» **Según la información**
[1] Responda, conforme al fragmento sobre las obras de construcción:
(a) ¿A qué tres ámbitos han causado enormes afectaciones los errores, incumplimientos y corrupción de las obras?
(b) ¿Cuántos años tardan en entregarse las obras cuyo escenario no se quisiera revivir?
(c) ¿De qué pocas veces se han acompañado las sanciones?
[2] Prosiga el fragmento sobre las obras de construcción a partir de su última oración.

Mario González Vargas
Al reanudarse las obras de
construcción para reanimar el desfalleciente sector productivo, estamos en
derecho de esperar que ellas se cumplan libres de todos los errores,
incumplimientos y corrupción que las han acompañado durante los últimos
decenios, con enormes afectaciones al erario público, a la infraestructura del
país y al prestigio de la ingeniería nacional.
No quisiéramos revivir escenarios de obras que cumplen diez o más años
para su entrega, cuando no inconclusas, ni la repetición de la inoperancia de
las interventorías, ni el desgreño para la imposición de sanciones sin
proporción con los daños causados, que pocas veces se han acompañado de inhabilidades
para nuevas contrataciones, estimulando así un carrusel que no tiene quien lo
ronde.

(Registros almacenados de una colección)
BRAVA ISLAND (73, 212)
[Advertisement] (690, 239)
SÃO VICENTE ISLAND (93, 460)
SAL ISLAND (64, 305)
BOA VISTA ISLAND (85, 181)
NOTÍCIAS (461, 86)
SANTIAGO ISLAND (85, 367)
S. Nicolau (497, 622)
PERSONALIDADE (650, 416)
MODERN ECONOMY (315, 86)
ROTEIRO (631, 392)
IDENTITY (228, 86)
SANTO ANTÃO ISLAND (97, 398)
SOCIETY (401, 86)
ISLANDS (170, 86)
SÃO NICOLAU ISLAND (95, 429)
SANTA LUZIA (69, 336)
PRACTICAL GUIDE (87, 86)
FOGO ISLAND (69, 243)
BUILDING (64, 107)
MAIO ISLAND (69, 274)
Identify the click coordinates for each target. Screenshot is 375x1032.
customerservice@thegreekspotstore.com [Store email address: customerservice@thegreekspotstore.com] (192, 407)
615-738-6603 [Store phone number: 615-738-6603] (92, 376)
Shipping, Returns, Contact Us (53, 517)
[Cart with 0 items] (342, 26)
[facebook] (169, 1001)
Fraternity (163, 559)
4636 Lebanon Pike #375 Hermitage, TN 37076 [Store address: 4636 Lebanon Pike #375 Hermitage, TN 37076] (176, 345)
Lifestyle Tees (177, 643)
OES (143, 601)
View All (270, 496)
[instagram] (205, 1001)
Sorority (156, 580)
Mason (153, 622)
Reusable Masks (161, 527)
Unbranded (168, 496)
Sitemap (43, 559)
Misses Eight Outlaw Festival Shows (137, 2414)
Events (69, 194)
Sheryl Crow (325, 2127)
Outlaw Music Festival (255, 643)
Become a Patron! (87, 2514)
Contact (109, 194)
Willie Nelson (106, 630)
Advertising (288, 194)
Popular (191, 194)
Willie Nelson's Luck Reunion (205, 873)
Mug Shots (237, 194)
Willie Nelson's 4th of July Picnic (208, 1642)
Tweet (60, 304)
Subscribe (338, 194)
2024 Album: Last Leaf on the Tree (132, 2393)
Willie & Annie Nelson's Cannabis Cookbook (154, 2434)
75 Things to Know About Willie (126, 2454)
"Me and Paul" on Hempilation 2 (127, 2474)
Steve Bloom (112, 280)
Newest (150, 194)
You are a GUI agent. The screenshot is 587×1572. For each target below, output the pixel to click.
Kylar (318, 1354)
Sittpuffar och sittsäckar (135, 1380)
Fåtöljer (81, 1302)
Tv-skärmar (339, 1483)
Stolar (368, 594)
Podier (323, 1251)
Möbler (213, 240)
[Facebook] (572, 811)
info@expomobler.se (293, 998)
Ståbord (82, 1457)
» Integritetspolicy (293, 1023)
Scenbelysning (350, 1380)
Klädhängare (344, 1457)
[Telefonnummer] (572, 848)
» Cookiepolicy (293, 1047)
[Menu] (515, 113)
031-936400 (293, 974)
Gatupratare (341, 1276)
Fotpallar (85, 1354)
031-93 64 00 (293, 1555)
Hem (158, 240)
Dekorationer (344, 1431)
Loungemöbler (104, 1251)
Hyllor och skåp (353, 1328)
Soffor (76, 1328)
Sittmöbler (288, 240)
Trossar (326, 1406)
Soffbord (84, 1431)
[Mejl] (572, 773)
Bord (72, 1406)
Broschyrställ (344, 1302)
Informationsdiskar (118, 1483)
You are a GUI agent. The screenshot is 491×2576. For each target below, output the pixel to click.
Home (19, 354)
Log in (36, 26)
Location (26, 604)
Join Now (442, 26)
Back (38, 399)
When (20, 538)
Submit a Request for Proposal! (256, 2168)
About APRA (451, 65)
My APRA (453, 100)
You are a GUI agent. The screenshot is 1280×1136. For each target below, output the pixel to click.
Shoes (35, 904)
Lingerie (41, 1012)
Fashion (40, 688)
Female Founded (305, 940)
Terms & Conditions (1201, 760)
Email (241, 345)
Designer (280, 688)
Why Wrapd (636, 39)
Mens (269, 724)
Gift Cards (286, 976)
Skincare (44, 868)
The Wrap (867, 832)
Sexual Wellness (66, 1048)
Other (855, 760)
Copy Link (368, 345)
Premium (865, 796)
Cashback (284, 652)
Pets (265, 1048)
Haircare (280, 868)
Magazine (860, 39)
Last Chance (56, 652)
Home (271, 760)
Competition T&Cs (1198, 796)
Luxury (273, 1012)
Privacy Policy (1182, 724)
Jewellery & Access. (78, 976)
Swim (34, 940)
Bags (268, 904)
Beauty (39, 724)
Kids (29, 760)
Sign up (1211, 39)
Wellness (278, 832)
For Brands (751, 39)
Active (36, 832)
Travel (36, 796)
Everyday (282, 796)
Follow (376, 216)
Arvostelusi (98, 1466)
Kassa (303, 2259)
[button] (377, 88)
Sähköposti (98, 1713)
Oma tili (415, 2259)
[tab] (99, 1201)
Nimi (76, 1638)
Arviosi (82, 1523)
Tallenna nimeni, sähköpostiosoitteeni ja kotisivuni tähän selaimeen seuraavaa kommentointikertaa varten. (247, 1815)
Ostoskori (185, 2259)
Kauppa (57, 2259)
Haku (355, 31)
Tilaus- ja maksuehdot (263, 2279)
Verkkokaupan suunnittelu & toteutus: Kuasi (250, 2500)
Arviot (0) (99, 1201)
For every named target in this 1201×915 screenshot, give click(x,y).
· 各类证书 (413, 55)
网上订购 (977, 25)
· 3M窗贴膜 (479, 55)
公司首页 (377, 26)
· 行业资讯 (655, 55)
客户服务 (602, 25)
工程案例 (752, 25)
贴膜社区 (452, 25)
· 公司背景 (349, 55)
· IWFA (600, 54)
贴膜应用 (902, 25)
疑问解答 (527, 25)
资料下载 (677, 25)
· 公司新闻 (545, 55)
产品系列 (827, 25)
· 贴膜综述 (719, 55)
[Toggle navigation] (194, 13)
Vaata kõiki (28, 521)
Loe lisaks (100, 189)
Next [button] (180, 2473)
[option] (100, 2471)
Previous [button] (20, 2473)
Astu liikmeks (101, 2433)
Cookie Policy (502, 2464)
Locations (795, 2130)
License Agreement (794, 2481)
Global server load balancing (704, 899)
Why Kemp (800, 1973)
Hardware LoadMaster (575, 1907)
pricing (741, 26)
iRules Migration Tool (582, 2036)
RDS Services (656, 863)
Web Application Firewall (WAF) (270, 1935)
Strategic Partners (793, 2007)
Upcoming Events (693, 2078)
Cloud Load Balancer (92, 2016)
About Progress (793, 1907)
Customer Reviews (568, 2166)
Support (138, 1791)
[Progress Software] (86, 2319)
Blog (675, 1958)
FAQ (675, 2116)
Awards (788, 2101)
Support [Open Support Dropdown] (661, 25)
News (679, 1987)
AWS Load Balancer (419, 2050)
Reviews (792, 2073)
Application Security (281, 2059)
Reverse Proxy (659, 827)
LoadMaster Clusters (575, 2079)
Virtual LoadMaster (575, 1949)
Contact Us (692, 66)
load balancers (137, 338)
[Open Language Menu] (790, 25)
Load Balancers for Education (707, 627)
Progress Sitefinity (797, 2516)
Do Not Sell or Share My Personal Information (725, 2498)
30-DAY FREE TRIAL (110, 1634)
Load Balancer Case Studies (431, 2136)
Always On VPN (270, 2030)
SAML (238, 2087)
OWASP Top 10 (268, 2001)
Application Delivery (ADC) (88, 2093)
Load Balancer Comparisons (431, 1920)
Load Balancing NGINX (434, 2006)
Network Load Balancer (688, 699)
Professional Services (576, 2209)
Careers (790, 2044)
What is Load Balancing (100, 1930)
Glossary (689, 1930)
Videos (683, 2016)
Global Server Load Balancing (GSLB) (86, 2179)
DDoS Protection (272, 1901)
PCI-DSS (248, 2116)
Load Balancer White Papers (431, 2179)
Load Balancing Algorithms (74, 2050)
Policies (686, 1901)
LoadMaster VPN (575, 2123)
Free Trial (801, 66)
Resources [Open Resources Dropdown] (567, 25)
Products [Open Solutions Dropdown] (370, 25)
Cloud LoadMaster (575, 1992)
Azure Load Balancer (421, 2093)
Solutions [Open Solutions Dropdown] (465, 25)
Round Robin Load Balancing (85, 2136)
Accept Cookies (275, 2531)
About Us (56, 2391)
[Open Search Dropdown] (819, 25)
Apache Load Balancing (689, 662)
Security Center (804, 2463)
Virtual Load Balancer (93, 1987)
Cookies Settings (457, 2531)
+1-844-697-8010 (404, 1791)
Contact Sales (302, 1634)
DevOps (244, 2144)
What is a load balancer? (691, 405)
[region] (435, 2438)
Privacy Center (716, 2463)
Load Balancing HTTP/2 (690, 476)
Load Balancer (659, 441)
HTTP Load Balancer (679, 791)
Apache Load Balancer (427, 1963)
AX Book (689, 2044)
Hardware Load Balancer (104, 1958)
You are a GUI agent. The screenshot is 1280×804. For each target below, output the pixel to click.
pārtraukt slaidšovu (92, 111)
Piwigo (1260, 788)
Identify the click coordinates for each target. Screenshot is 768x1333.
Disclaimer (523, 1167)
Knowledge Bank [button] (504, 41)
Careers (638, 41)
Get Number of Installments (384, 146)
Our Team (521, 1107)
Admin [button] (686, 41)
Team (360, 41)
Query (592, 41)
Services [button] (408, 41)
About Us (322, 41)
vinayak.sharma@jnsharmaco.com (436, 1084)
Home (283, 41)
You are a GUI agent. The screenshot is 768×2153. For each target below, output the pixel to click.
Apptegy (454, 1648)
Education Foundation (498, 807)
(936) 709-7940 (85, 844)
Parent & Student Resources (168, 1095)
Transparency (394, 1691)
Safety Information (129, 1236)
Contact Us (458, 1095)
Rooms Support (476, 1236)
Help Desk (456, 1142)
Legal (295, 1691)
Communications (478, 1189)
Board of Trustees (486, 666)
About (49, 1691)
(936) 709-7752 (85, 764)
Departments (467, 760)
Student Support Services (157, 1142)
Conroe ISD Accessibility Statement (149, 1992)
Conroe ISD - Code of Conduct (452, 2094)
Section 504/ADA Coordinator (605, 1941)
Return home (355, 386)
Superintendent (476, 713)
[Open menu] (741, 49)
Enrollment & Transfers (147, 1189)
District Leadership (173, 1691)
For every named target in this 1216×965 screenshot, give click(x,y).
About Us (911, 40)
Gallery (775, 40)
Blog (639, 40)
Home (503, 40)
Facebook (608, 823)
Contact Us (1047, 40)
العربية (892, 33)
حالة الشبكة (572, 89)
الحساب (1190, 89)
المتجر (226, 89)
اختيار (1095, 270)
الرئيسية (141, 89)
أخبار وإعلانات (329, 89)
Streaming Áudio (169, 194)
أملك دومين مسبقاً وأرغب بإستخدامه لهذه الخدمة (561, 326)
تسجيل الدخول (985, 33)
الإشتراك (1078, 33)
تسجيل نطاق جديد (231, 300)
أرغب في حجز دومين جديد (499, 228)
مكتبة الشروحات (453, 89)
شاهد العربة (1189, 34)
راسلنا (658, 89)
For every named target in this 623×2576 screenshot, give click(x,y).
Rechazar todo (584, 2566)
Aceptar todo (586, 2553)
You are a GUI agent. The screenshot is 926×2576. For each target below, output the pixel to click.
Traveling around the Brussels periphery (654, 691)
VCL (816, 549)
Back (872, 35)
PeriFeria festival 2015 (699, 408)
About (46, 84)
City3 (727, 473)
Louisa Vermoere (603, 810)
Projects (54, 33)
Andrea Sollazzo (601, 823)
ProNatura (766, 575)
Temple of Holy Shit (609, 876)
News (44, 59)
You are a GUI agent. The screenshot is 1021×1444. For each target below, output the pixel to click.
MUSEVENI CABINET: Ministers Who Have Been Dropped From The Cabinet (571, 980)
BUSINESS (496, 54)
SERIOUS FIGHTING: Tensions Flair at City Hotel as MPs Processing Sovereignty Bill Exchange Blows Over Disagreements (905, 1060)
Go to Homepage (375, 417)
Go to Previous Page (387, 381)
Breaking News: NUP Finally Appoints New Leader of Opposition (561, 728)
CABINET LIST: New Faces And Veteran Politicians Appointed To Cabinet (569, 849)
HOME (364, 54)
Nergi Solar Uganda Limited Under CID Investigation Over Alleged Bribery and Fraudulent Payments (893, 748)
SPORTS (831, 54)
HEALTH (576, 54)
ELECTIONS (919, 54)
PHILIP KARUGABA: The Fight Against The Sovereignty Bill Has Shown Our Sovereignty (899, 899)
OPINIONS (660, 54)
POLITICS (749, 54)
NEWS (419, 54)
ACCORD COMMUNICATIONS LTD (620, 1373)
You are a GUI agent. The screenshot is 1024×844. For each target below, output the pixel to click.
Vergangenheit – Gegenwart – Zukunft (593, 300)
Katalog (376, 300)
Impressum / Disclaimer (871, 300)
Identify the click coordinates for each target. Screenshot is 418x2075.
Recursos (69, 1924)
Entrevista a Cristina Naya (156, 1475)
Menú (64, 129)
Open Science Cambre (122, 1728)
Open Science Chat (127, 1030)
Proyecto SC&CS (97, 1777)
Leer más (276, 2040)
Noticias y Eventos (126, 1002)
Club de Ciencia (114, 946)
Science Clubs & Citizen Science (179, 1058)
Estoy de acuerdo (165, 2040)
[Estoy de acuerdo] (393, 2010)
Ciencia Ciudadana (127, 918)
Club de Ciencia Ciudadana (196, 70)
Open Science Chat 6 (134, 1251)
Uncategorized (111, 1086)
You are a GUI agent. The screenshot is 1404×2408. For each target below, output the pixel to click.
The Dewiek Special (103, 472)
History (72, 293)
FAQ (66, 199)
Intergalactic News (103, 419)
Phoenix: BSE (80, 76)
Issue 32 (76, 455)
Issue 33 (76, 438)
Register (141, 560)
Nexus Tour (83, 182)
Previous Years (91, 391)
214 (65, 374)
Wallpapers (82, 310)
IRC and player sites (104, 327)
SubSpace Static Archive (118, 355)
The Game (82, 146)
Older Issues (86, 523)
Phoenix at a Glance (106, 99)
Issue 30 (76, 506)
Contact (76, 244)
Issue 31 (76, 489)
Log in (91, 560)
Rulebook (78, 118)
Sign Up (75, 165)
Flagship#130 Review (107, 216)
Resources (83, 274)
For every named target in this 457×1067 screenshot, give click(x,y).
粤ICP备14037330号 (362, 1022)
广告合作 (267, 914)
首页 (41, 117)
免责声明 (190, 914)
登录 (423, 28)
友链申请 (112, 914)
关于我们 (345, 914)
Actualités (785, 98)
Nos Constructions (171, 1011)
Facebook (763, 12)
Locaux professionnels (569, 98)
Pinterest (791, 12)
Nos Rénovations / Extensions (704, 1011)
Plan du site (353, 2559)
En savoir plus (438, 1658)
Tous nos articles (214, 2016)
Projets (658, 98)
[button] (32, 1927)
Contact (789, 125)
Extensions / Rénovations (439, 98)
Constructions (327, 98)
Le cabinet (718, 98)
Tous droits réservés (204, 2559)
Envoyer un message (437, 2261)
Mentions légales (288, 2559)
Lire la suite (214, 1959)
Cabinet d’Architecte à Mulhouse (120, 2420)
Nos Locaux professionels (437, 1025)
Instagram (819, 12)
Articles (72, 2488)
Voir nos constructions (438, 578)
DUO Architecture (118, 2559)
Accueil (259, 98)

» **Respuestas por tarea**
[1]
(a) Al erario público, a la infraestructura del país y al prestigio de la ingeniería nacional.
(b) Diez o más años.
(c) De inhabilidades para nuevas contrataciones.

[2]
Los ejemplos abundan y algunos
provocan legítima indignación. El túnel
de la Línea ha tardado décadas y hoy es obra inconclusa; las Rutas del Sol, por
cuyos incumplimientos Odebrecht pretende impunidad para todos los delitos que
rodearon su contratación y su pobre ejecución; el puente atirantado de
Chirajara que se desplomó durante su construcción, sin que se conozcan
responsabilidades ni sanciones; el puente atirantado de Hisgaura, con un nivel
asfáltico propio de un acordeón, y cuya seguridad no está garantizada. Todo ello, sin contar con los edificios que
se derrumban a los pocos años de su construcción, o con la reiterada incapacidad
para sortear los desafíos de la naturaleza en la vía al Llano y en la de
Bucaramanga a Barrancabermeja.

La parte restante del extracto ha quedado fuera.